+++ Extracted information +++

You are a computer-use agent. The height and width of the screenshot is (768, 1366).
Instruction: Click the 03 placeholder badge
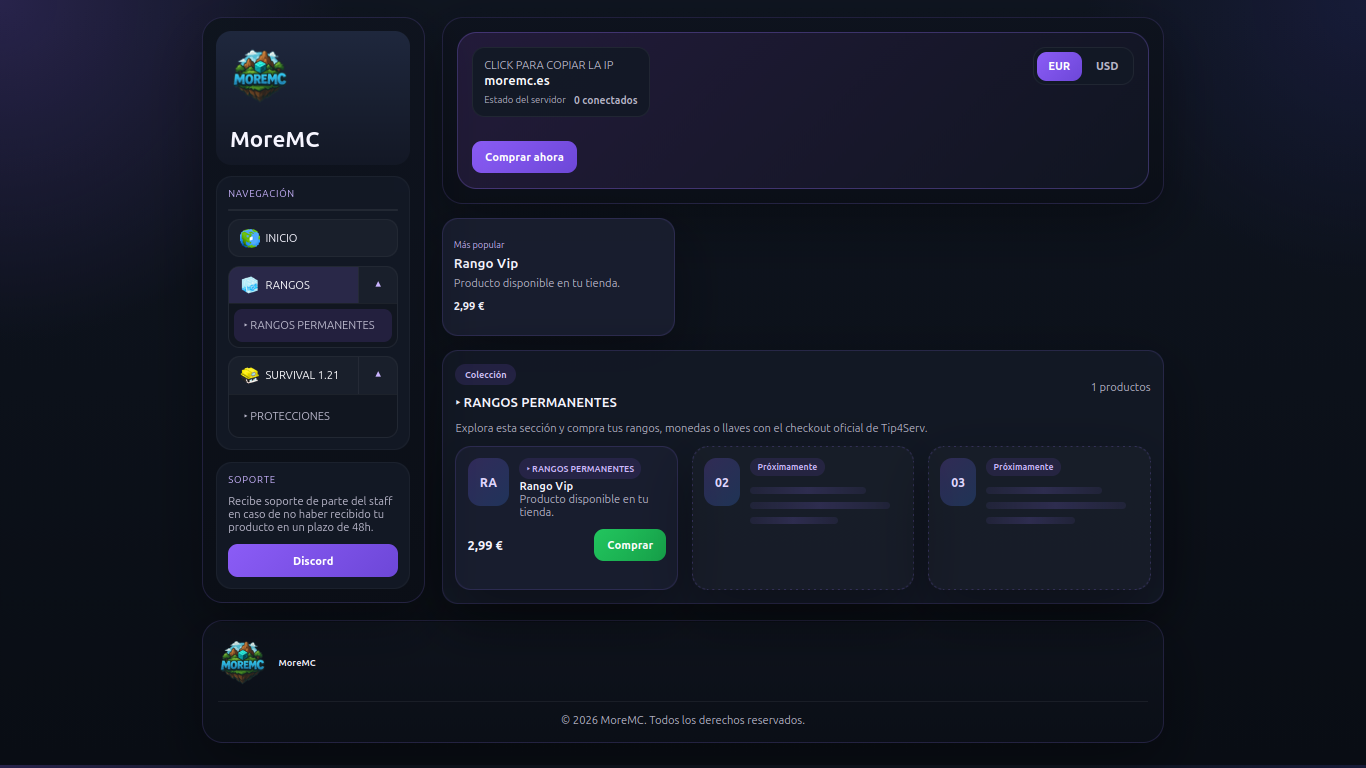[958, 482]
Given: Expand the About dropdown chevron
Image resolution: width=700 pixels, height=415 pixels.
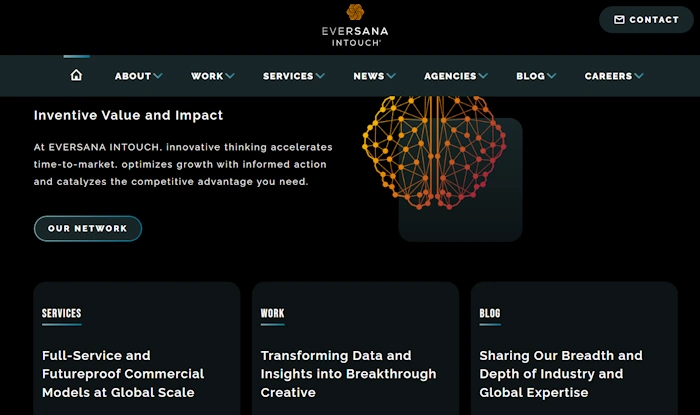Looking at the screenshot, I should pyautogui.click(x=158, y=76).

+++

- Exercise goal -
When you transcribe the entries above, keep every word exact and leave out the pictures.

- Solved problem -
You are a computer-use agent. The height and width of the screenshot is (768, 1366).
Instruction: Click the 03 placeholder badge
[958, 482]
Given: Expand the About dropdown chevron
Image resolution: width=700 pixels, height=415 pixels.
Looking at the screenshot, I should pyautogui.click(x=158, y=76).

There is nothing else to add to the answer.